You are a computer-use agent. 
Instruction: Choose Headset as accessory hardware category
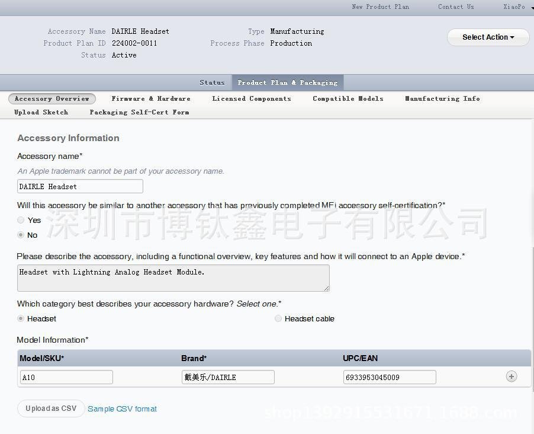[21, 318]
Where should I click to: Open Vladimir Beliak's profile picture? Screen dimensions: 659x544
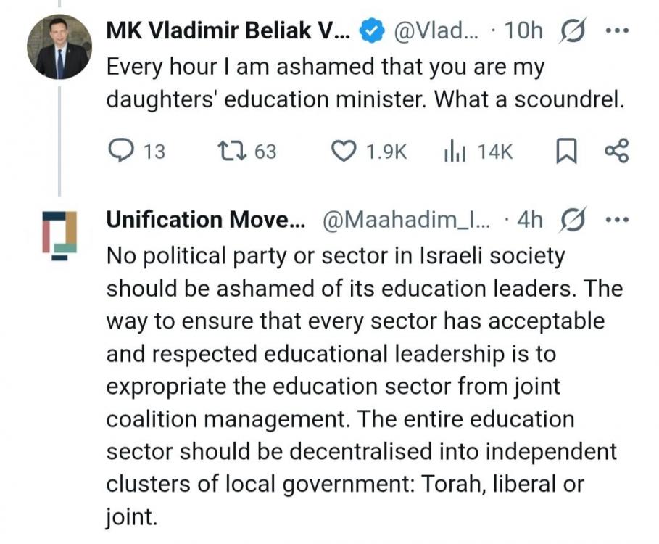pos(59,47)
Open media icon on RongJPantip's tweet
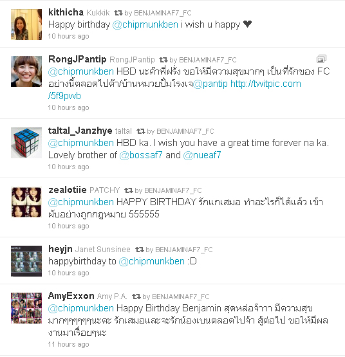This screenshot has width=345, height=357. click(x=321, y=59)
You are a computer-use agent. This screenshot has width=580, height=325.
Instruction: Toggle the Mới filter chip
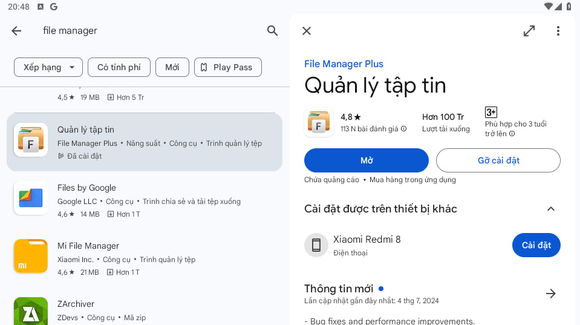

=====

Look at the records above. Copy every line where the string "computer" occurs.

■ RESPONSE TO THIS EXERCISE
You are a computer-use agent. 
You are a computer-use agent. This screenshot has width=580, height=325.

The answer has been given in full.